**WHAT NEEDS TO BE DONE**
Rewrite the material from its beginning through the line containing "京ICP备06028138号-5 (532, 1808)", replacing "Forum" with "Symposium" and leaving everything else unchanged.

— start DATASET ENTRIES —

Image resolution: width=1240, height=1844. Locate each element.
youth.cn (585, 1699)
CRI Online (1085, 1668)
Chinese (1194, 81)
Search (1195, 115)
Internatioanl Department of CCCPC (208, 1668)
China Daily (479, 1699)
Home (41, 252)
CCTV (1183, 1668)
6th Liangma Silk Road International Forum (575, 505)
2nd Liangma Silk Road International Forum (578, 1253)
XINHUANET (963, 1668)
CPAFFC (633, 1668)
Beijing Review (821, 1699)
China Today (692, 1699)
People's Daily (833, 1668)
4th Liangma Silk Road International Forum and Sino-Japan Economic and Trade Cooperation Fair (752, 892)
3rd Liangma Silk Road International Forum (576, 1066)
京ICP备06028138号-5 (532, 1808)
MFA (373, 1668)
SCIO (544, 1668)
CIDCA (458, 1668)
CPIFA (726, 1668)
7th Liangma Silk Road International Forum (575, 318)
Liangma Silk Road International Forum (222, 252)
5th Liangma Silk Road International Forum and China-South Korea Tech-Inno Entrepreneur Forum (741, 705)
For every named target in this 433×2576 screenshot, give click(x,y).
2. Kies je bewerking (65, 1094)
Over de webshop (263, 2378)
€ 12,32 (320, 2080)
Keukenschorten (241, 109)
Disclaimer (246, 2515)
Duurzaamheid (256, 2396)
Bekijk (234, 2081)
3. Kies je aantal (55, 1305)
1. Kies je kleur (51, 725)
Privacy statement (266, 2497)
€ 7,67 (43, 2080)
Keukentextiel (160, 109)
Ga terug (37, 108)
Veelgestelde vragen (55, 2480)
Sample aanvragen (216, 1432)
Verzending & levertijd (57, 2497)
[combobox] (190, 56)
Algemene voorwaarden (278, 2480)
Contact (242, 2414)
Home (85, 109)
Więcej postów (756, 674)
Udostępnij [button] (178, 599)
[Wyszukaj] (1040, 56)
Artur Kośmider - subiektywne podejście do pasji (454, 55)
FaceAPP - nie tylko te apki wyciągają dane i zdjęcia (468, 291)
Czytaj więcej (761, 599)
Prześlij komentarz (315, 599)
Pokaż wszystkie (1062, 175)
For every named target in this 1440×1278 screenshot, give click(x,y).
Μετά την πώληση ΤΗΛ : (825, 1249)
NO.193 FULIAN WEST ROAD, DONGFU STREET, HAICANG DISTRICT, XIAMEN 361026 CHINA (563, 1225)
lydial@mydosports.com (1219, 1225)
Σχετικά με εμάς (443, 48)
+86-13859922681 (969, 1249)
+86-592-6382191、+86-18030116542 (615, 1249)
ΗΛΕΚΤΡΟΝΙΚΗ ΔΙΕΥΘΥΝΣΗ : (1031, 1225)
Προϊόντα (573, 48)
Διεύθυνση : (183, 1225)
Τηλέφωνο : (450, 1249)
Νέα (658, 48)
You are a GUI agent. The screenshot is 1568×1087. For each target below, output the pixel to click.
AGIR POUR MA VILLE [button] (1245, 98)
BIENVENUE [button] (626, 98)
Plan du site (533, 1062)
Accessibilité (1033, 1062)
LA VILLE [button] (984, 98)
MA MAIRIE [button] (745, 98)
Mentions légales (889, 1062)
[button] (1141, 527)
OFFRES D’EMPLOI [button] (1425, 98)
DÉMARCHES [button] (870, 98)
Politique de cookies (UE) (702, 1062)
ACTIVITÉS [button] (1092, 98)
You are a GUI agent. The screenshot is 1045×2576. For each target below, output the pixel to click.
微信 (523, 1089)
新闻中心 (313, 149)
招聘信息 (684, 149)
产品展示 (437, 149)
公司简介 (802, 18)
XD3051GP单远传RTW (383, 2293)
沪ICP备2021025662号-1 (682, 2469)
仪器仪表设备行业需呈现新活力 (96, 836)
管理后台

— end DATASET ENTRIES —

**CORRECT RESPONSE**
Image resolution: width=1240, height=1844. Locate each element.
youth.cn (585, 1699)
CRI Online (1085, 1668)
Chinese (1194, 81)
Search (1195, 115)
Internatioanl Department of CCCPC (208, 1668)
China Daily (479, 1699)
Home (41, 252)
CCTV (1183, 1668)
6th Liangma Silk Road International Symposium (575, 505)
2nd Liangma Silk Road International Symposium (578, 1253)
XINHUANET (963, 1668)
CPAFFC (633, 1668)
Beijing Review (821, 1699)
China Today (692, 1699)
People's Daily (833, 1668)
4th Liangma Silk Road International Symposium and Sino-Japan Economic and Trade Cooperation Fair (752, 892)
3rd Liangma Silk Road International Symposium (576, 1066)
京ICP备06028138号-5 (532, 1808)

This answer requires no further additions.